*Required work*:
Write out the listing below again, precisely as it is given.

[Data provided Boundary: Start]

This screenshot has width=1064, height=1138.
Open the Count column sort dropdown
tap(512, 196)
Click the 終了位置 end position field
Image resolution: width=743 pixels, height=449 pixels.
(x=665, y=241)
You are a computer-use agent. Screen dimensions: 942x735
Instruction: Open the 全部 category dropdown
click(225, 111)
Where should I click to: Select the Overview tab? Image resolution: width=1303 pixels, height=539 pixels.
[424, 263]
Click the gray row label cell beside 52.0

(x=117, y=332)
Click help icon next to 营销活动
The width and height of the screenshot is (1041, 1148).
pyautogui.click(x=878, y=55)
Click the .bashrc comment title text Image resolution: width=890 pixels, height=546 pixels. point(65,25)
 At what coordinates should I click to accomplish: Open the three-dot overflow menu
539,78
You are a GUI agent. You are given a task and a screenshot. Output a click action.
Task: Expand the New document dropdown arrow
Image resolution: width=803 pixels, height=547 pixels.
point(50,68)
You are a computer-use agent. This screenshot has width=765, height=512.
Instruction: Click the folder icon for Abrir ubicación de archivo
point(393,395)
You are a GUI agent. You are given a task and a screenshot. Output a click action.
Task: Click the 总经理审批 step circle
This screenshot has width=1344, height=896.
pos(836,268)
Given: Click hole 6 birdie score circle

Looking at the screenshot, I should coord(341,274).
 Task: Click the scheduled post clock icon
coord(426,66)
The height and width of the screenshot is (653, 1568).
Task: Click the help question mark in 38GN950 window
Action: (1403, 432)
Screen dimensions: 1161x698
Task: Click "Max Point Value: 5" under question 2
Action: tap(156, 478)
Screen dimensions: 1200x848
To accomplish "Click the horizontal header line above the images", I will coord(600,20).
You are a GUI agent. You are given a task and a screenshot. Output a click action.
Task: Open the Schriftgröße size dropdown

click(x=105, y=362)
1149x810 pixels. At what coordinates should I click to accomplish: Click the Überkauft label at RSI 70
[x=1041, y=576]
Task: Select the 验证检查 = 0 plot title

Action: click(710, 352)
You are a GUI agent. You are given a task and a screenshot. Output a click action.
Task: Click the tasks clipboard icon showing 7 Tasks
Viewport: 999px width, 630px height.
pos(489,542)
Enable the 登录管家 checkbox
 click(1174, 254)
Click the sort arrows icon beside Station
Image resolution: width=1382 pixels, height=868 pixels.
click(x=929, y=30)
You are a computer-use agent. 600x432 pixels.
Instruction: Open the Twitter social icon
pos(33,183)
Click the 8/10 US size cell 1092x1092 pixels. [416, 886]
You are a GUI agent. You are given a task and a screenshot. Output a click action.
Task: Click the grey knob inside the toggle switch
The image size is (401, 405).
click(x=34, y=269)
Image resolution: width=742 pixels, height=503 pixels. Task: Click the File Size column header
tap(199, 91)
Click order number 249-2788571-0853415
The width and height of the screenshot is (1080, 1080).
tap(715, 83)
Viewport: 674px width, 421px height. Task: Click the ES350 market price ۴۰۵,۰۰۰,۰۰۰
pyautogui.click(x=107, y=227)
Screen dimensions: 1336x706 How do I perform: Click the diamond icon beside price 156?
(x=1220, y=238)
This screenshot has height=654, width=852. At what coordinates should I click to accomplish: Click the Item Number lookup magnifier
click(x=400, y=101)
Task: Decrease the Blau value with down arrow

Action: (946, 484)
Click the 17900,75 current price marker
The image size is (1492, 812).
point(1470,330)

[Data provided Boundary: End]

*Response box*:
This screenshot has width=1064, height=1138.
Open the Count column sort dropdown
tap(512, 196)
Click the 終了位置 end position field
Image resolution: width=743 pixels, height=449 pixels.
(x=665, y=241)
You are a computer-use agent. Screen dimensions: 942x735
Instruction: Open the 全部 category dropdown
click(225, 111)
Where should I click to: Select the Overview tab? Image resolution: width=1303 pixels, height=539 pixels.
[424, 263]
Click the gray row label cell beside 52.0

(x=117, y=332)
Click help icon next to 营销活动
The width and height of the screenshot is (1041, 1148).
pyautogui.click(x=878, y=55)
Click the .bashrc comment title text Image resolution: width=890 pixels, height=546 pixels. point(65,25)
 At what coordinates should I click to accomplish: Open the three-dot overflow menu
539,78
You are a GUI agent. You are given a task and a screenshot. Output a click action.
Task: Expand the New document dropdown arrow
Image resolution: width=803 pixels, height=547 pixels.
point(50,68)
You are a computer-use agent. This screenshot has width=765, height=512.
Instruction: Click the folder icon for Abrir ubicación de archivo
point(393,395)
You are a GUI agent. You are given a task and a screenshot. Output a click action.
Task: Click the 总经理审批 step circle
This screenshot has width=1344, height=896.
pos(836,268)
Given: Click hole 6 birdie score circle

Looking at the screenshot, I should coord(341,274).
 Task: Click the scheduled post clock icon
coord(426,66)
The height and width of the screenshot is (653, 1568).
Task: Click the help question mark in 38GN950 window
Action: (1403, 432)
Screen dimensions: 1161x698
Task: Click "Max Point Value: 5" under question 2
Action: tap(156, 478)
Screen dimensions: 1200x848
To accomplish "Click the horizontal header line above the images", I will coord(600,20).
You are a GUI agent. You are given a task and a screenshot. Output a click action.
Task: Open the Schriftgröße size dropdown

click(x=105, y=362)
1149x810 pixels. At what coordinates should I click to accomplish: Click the Überkauft label at RSI 70
[x=1041, y=576]
Task: Select the 验证检查 = 0 plot title

Action: click(710, 352)
You are a GUI agent. You are given a task and a screenshot. Output a click action.
Task: Click the tasks clipboard icon showing 7 Tasks
Viewport: 999px width, 630px height.
pos(489,542)
Enable the 登录管家 checkbox
 click(1174, 254)
Click the sort arrows icon beside Station
Image resolution: width=1382 pixels, height=868 pixels.
click(x=929, y=30)
You are a computer-use agent. 600x432 pixels.
Instruction: Open the Twitter social icon
pos(33,183)
Click the 8/10 US size cell 1092x1092 pixels. [416, 886]
You are a GUI agent. You are given a task and a screenshot. Output a click action.
Task: Click the grey knob inside the toggle switch
The image size is (401, 405).
click(x=34, y=269)
Image resolution: width=742 pixels, height=503 pixels. Task: Click the File Size column header
tap(199, 91)
Click order number 249-2788571-0853415
The width and height of the screenshot is (1080, 1080).
tap(715, 83)
Viewport: 674px width, 421px height. Task: Click the ES350 market price ۴۰۵,۰۰۰,۰۰۰
pyautogui.click(x=107, y=227)
Screen dimensions: 1336x706 How do I perform: Click the diamond icon beside price 156?
(x=1220, y=238)
This screenshot has height=654, width=852. At what coordinates should I click to accomplish: Click the Item Number lookup magnifier
click(x=400, y=101)
Task: Decrease the Blau value with down arrow

Action: (946, 484)
Click the 17900,75 current price marker
The image size is (1492, 812).
point(1470,330)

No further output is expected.